Results. Data from 69 registered nurses from a local community hospital were used to calculate descriptive statistics, correlations, factor analysis, and multiple linear regressions. Descriptive data showed the participants had a mean age of 47.5 and were primarily female (94.0%). The average length of years employed in the work force was 11-20 years. Nursing was the primary degree (94.0%) and nurses with other degrees (18.0%). The participant’s levels of education ranged from a diploma in nursing (13%), associate degree (43%), bachelor’s degree (27%), master’s degree (11%), and a doctorate in Nursing Practice (1%). Factor analytics were run on the 23-question instrument. The instrument factor analysis supported the measured constructs as identified by the authors that the RIPLS measures readiness for interprofessional learning. However, a fourth factor, which was called shared learning, did emerge as a factor to consider. Significant correlational findings include a positive relationship of nurses with a master’s degree with the learning factor and professional identity and a negative relationship with nurses having an associate degree with professional identity and the learning factor. A bachelor’s-prepared nurse had a positive relationship with the professional identity factor. In conducting a multiple regression to test if a selected set of demographic variables predicts teamwork and collaboration, patient centeredness, professional identity, and RIPLS scores, nurses working on medical surgical units exhibited a pattern of significance in professional identity, patient-centeredness, and scores on the RIPLS instrument. No other select set and tested demographic variables predicted or accounted for unique variance.

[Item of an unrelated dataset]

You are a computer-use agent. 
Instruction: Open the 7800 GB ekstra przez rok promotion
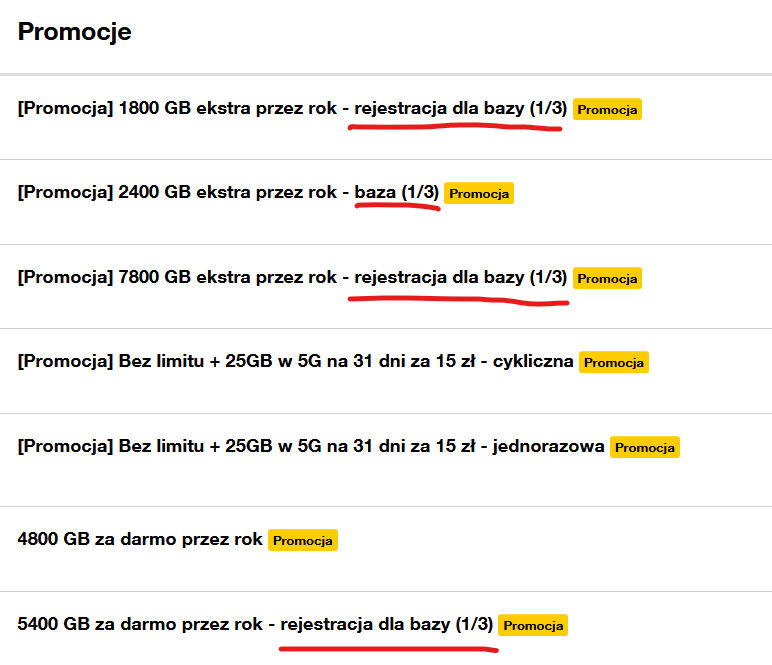tap(180, 277)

Conclusions. The major finding of this study provides an understanding of which demographic variables in registered nurses may relate to and which demographic variables may predict a readiness for interprofessional learning in the context of continuing professional development. In addition, the estimates of reliability of the RIPLS demonstrated good psychometrics properties and indicated that this may be a good measure of readiness for interprofessional learning.

Subject Area

Nursing, Nurses--Education (Continuing education), Interprofessional relations, Career development.